*To be done*. Put the lines of the records below into a numbered list, from the line with "Screen dimensions: 569x580" up to and including the line with "Action: [x=78, y=308]", skipping any blank lines. Leave the pictures out of the answer.

*Data entries*.
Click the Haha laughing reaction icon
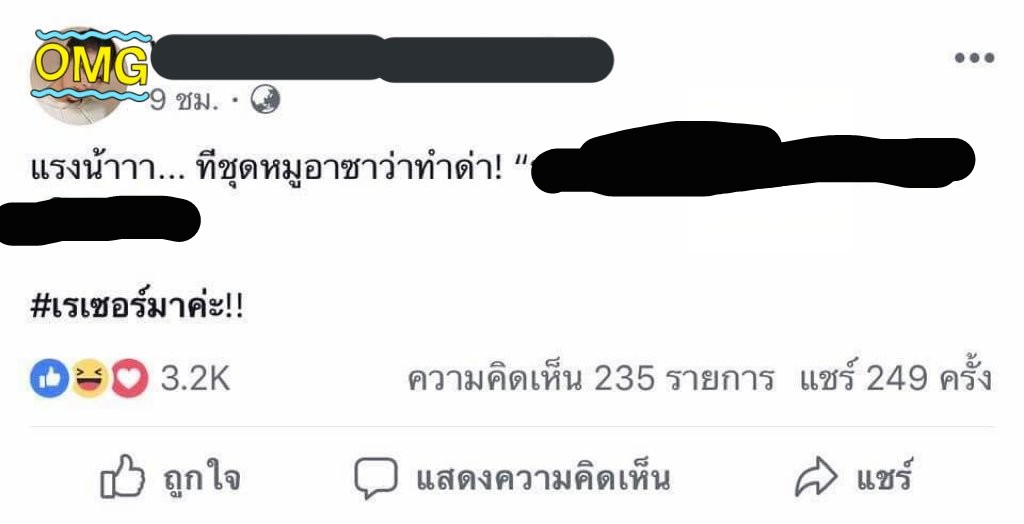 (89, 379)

==

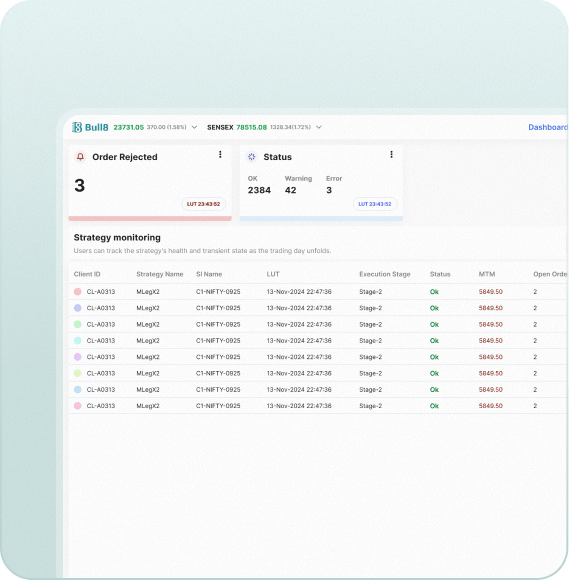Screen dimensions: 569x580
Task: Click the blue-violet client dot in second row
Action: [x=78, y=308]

*Task answer*.
1. Screen dimensions: 569x580
2. Task: Click the blue-violet client dot in second row
3. Action: [x=78, y=308]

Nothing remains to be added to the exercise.